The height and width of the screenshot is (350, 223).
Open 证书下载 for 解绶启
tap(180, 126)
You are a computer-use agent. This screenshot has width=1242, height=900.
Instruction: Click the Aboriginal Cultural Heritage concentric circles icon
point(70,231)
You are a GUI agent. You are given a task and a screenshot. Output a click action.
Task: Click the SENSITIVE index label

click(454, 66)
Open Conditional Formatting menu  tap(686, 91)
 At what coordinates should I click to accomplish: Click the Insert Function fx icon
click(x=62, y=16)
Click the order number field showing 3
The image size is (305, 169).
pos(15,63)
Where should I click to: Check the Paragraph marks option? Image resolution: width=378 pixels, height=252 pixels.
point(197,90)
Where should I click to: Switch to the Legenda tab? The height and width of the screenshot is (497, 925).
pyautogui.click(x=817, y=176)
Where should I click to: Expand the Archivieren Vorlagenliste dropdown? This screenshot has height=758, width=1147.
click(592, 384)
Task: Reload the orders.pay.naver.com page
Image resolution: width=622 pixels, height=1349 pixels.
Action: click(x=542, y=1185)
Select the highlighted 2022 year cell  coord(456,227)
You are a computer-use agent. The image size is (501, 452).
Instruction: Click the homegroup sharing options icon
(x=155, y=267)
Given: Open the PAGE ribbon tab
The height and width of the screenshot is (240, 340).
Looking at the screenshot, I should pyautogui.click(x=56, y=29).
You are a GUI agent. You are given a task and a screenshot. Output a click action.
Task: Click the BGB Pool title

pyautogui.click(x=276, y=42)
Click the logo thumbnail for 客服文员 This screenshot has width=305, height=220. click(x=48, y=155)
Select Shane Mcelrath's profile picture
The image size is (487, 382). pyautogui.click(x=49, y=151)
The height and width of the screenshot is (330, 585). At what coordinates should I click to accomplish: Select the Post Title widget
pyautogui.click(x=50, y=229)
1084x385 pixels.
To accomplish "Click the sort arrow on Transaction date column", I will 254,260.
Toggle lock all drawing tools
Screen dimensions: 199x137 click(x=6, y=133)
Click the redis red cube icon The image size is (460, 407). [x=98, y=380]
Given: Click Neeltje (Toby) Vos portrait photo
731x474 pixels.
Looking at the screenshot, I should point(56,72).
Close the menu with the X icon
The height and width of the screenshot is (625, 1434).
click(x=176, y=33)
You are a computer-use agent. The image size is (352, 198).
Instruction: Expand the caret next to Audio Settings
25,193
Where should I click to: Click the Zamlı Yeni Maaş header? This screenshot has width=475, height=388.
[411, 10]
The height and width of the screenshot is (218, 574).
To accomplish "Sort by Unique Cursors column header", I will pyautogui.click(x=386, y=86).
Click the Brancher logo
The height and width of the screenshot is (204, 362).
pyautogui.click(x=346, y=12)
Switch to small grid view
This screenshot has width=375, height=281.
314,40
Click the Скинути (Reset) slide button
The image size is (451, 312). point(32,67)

- [WHAT IS EXPECTED] Reproduce the data, keeping every line exactly the same.

- [ANSWER BOX]
The height and width of the screenshot is (350, 223).
Open 证书下载 for 解绶启
tap(180, 126)
You are a computer-use agent. This screenshot has width=1242, height=900.
Instruction: Click the Aboriginal Cultural Heritage concentric circles icon
point(70,231)
You are a GUI agent. You are given a task and a screenshot. Output a click action.
Task: Click the SENSITIVE index label

click(454, 66)
Open Conditional Formatting menu  tap(686, 91)
 At what coordinates should I click to accomplish: Click the Insert Function fx icon
click(x=62, y=16)
Click the order number field showing 3
The image size is (305, 169).
pos(15,63)
Where should I click to: Check the Paragraph marks option? Image resolution: width=378 pixels, height=252 pixels.
point(197,90)
Where should I click to: Switch to the Legenda tab? The height and width of the screenshot is (497, 925).
pyautogui.click(x=817, y=176)
Where should I click to: Expand the Archivieren Vorlagenliste dropdown? This screenshot has height=758, width=1147.
click(592, 384)
Task: Reload the orders.pay.naver.com page
Image resolution: width=622 pixels, height=1349 pixels.
Action: click(x=542, y=1185)
Select the highlighted 2022 year cell  coord(456,227)
You are a computer-use agent. The image size is (501, 452).
Instruction: Click the homegroup sharing options icon
(x=155, y=267)
Given: Open the PAGE ribbon tab
The height and width of the screenshot is (240, 340).
Looking at the screenshot, I should pyautogui.click(x=56, y=29).
You are a GUI agent. You are given a task and a screenshot. Output a click action.
Task: Click the BGB Pool title

pyautogui.click(x=276, y=42)
Click the logo thumbnail for 客服文员 This screenshot has width=305, height=220. click(x=48, y=155)
Select Shane Mcelrath's profile picture
The image size is (487, 382). pyautogui.click(x=49, y=151)
The height and width of the screenshot is (330, 585). At what coordinates should I click to accomplish: Select the Post Title widget
pyautogui.click(x=50, y=229)
1084x385 pixels.
To accomplish "Click the sort arrow on Transaction date column", I will 254,260.
Toggle lock all drawing tools
Screen dimensions: 199x137 click(x=6, y=133)
Click the redis red cube icon The image size is (460, 407). [x=98, y=380]
Given: Click Neeltje (Toby) Vos portrait photo
731x474 pixels.
Looking at the screenshot, I should point(56,72).
Close the menu with the X icon
The height and width of the screenshot is (625, 1434).
click(x=176, y=33)
You are a computer-use agent. The image size is (352, 198).
Instruction: Expand the caret next to Audio Settings
25,193
Where should I click to: Click the Zamlı Yeni Maaş header? This screenshot has width=475, height=388.
[411, 10]
The height and width of the screenshot is (218, 574).
To accomplish "Sort by Unique Cursors column header", I will pyautogui.click(x=386, y=86).
Click the Brancher logo
The height and width of the screenshot is (204, 362).
pyautogui.click(x=346, y=12)
Switch to small grid view
This screenshot has width=375, height=281.
314,40
Click the Скинути (Reset) slide button
The image size is (451, 312). point(32,67)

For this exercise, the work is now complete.